23 Jason Road, Thistletown’s first house, built around 1802
Thistletown, perhaps Toronto’s best-hidden historic neighbourhood, is located at the intersection of Albion Road and Islington Avenue. The village, which was never incorporated, was established in the 1840s, servicing the important Albion Road. The settlement got its name from a prominent local family.
Albion Road was surveyed as early as 1799, predating the grid-based concession farm plot and road system, as an extension of Weston Road. Albion passed through other lost villages such as Clairville (at Steeles) to Albion Township (later amalgamated into the Town of Caledon). The road’s diagonal path made the route ideal for farmers to bring their produce and livestock to market in the larger town of Weston, or all the way into Toronto, particularly before the railways were built. At its height, Thistletown had a population of several hundred, a community hall, an inn and tavern, and several shops at the corner of Albion and Islington.
Islington and Albion today
The village and its name live on today, though its historic legacy is more hidden than that of Agincourt. For example, not a single historic building remains on either of the two main roads. And unlike Agincourt, which has expanded in Torontonian’s minds well beyond the small village, “Thistletown” has been crowded out of many mental maps by the modern suburb of Rexdale, which is now often used to describe the whole swath of northern Etobicoke.

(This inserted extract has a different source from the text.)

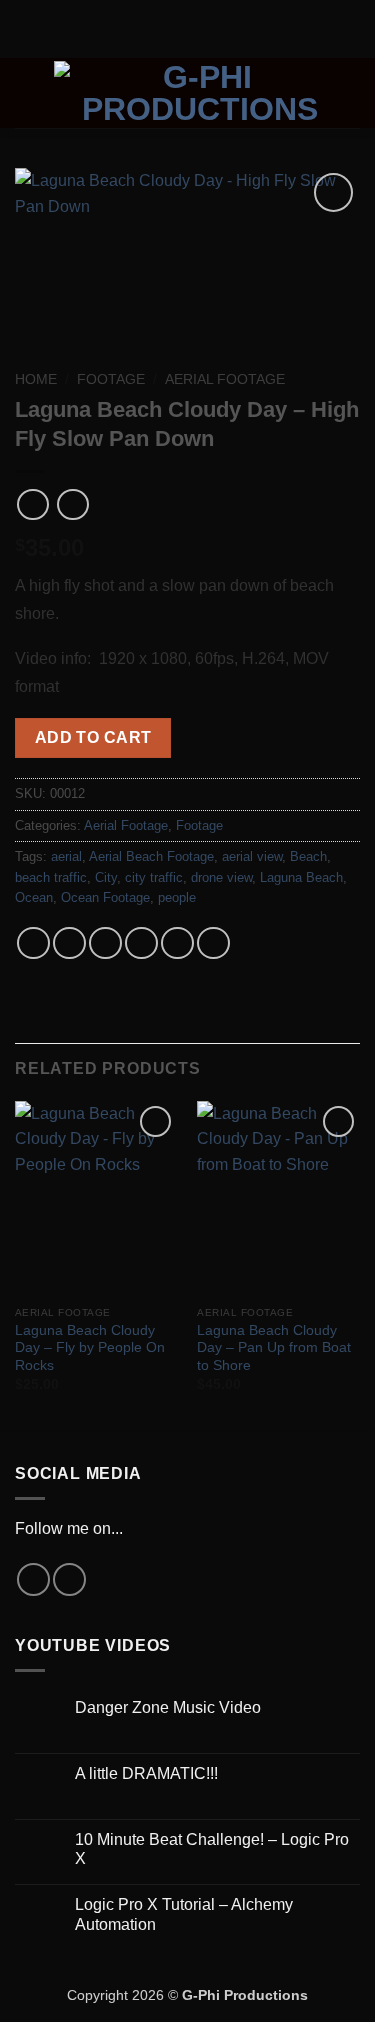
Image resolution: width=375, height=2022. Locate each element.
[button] (27, 92)
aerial (66, 856)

Despite being missed by the major steam railways such as the Grand Trunk and the Toronto, Grey and Bruce, traffic on Albion Road towards Weston and Toronto kept the village from declining as much as other nearby settlements that were also bypassed. However, the Toronto Suburban Railway built an extension of its successful Weston suburban radial as far as Woodbridge and directly served the community until 1926, when the line was abandoned.

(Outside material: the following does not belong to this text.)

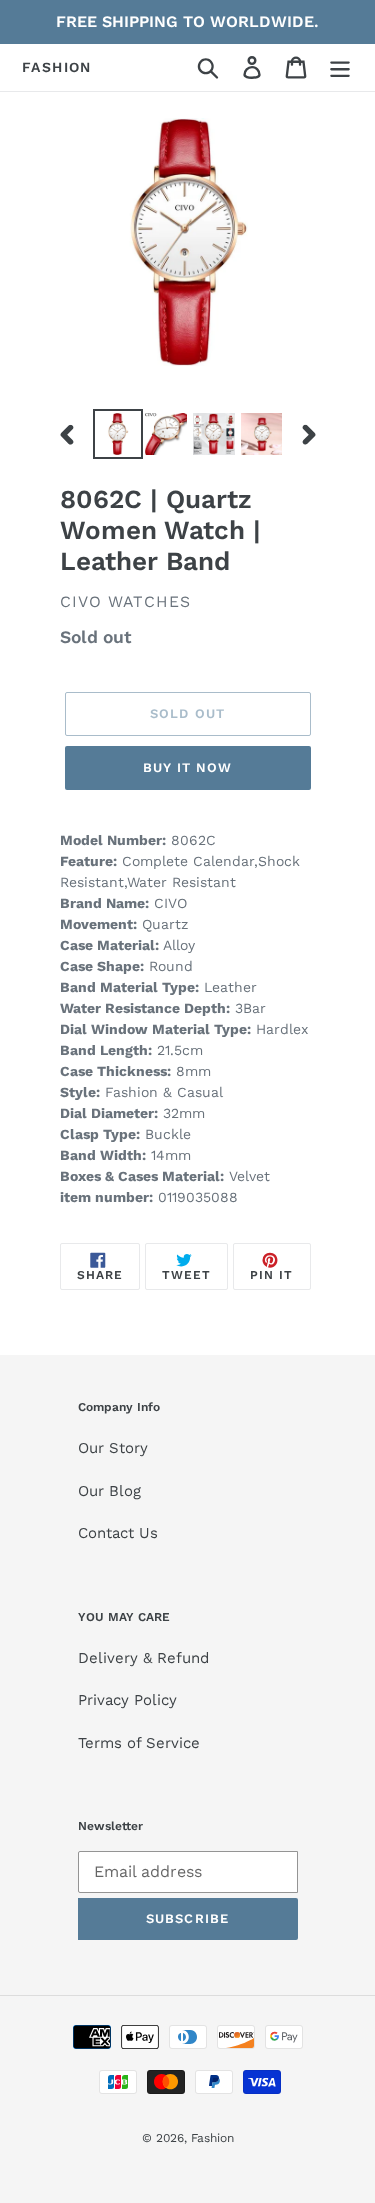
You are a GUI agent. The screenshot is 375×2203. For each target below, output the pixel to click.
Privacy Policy (127, 1700)
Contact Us (118, 1533)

By the 1950s, Toronto’s suburban sprawl began to creep into north Etobicoke Township. Developer Rex Heslop began development of a massive industrial and residential tract nearby that he would call Rexdale (Heslop went on to build the large Delrex neighbourhood in Georgetown, doubling that town’s size almost overnight). Both Albion Road and Islington Avenue were widened, Albion straightened (Bankfield and Edgebrook drives follow an older alignment), and all village commercial and institutional buildings destroyed. Today, 1960s-style retail strips, with businesses largely catering to the neighbourhood’s large South Asian population, are predominant built-form.
Off the main arterials, much evidence of the village’s history is present. One of Toronto’s oldest residences is located on Jason Drive (shown at top of post), built as early as 1802. The Franklin Carmichael Art Centre, located on Riverdale Drive, was the home of the namesake Group of Seven painter, and continues on as a City of Toronto cultural centre.

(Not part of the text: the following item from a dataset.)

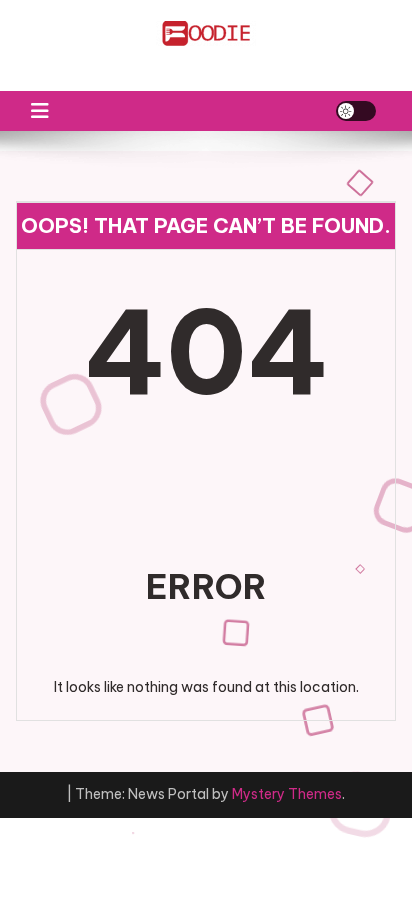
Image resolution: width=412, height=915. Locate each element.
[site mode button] (356, 111)
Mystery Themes (287, 794)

Franklin Carmichael Art Centre on Riverdale Drive
A garden centre on Bankfield Drive provides a vestige of Thistletown’s rural past.
5 comments
This is good stuff that animates the dreariness of postwar development along the main roads in and out of the city.
I used to work at the corner of Albion & Islington for many years as a teenager, and indeed, there’s little to denote that corner as “Thistletown” (save the Collegiate Institute a little further south on Islington). While it’s easy to dismiss “progress” I’d have to at least say that the current crossroads is a pretty interesting mix of Asian businesses offering excellent food and that someone should be taking notes from Scarborough’s Lawrence East neighbourhood in how to market themselves better.
Between Franklin Carmichael and Jason Road is (unless it’s been removed in recent months) one of Toronto’s unsung unaltered 50s modern domestic landmarks, built by architect Jan Albarda for himself–a remarkable little quasi-Usonian nail-clipping of a house…
I was a resident of the village of Thistletown from 1952 to 1965. The Franklin Carmichael Arts Centre was the home of Dr. Ann Curtain, not Franklin Carmichael. It was Dr. Curtain who left this estate to the borough of Etobicoke for the benefit of everyone. I lived at 14 Riverdale Drive, just down the road. Dr. Curtain was a friend and deserves recognition for her contribution.
Hi,
Hans Albarda is right. The building Adam is writing about must be the ‘studio’ in the garden of dr. Curtain’s house, done by Jan Albarda, who has designed a few houses more in that area. He also did the now demolished Anglican Church in Thistletown and an addition to the church on Albion (not the ‘jazzy’ part).There is another addition to The Good Shepherd on Weston Rd, one in Woodbridge and one up North York. He designed the Weston Swimming Pool, the demolished Weston City Hall and the Royal York Medical Centre.
Jan Albarda was a highly remarkable person, who invited the whole bunch of modern architects of CIAM for a meeting in Delft in December 1930, being a student of only 20! In Ontario he designed and built a 100 harpsichords etc.!
On June 7 next (Albarda’s 100th birthday) we will launch a book Jan Albarda en De Groep van Delft, which we want to be published in English in Canada. We need your support!!